When, after three quarters of an hour, during which we were served tea, we rose to go, Einstein kept us, saying, “We have only started.” In order not to appear a bore, or a fanatic of one idea, I repeatedly changed the theme of conversation, as was so easy with Eistein, whose associations were rich and whose interests were many; the conversation was vivid. We spoke again of the problem of time, which apparently occupied his mind then, and of coincidence and accident. He observed that it was an accident of unusual rarity that his chair should occupy its very position in space, but that it was no accident that we two were sitting together, because meshugoim are attracted to one another—and he laughed heartily and loudly. Meshuga is a Hebrew word, and it means “the possessed” ; in the Jewish-German parlance it is often heard, and it means “crazy,” in both senses (like the English word), more often in its milder meaning. Thus he likened me to himself. On this occasion, and several times more at other occasions, he liked to stress that each one of us is entirely alone in his scientific standing. This was also said to heighten my spirit—was he not lonely, too?

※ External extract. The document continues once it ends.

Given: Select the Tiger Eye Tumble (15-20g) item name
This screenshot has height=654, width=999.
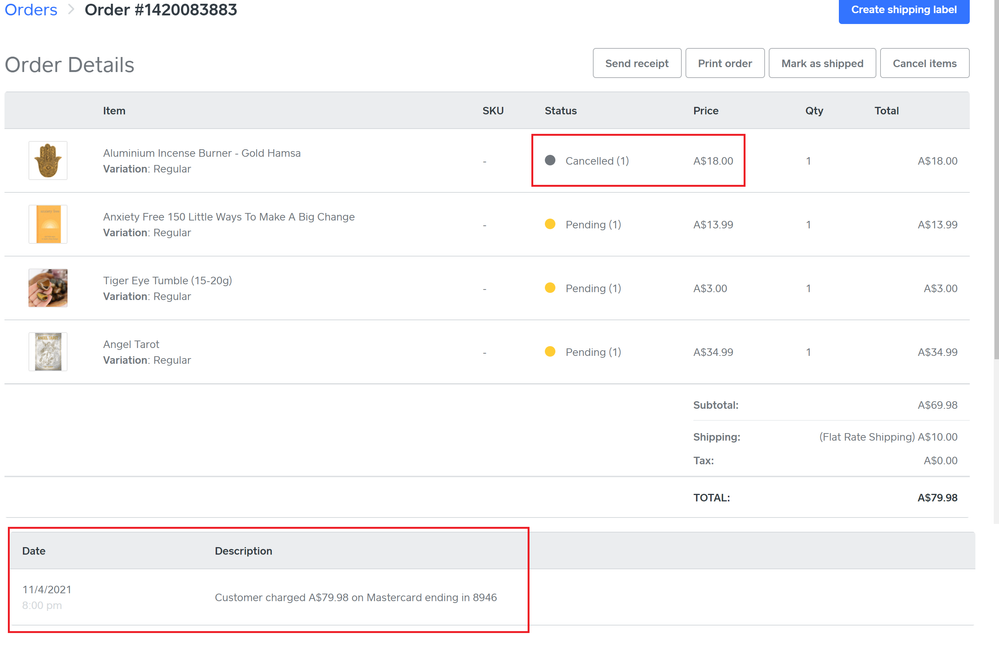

Of course, there was an enormous difference in our positions in the scientific community and in the attitude of the scientific world toward us—beyond comparison. I took up the problem of coincidences to illustrate it by several examples.

The authors of the Declaration of Independence were Adams and Jefferson, who subsequently became the second and the third presidents of the United States. They both died on the same day, and it was the fiftieth anniversary of the Declaration of Independence. What is the statistical chance of this coincidence of three dates? Or if a schoolboy or a man in the street should be asked to select the greatest statesman of the nineteenth century, and the greatest scientist of that century, he would most probably select Abraham Lincoln and Charles Darwin: both were born on the same day, February 12, 1809. Or similarly the two greatest writers of their age, Miguel Cervantes and William Shakespeare, died on the same day, April 23, 1616.

I mentioned these instances to illustrate the idea that coincidence sometimes bears the mark of the miraculous, and sometimes the explaining away of telepathy is stranger than telepathy itself, for which I offered a naturalistic explanation in my paper on “The Physical Existence of the World of Thought.”

Before we left, Einstein told us of his dream of the night before. This dream impressed him strongly and he recounted it it with a voice of unusual warmth and passion, expecting that I would interpret it. He also related a dream he had had many years ago about an old colleague whom he had not liked, and he told the story in detail. The old dream’s explanation he already knew. I felt regret in having to disappoint him, but in accordance with standard psychoanalytic procedure I offered no clues to the understanding of the dream of the night before, especially since my wife, Miss Dukas, and Margot were present, though I could closely guess its meaning.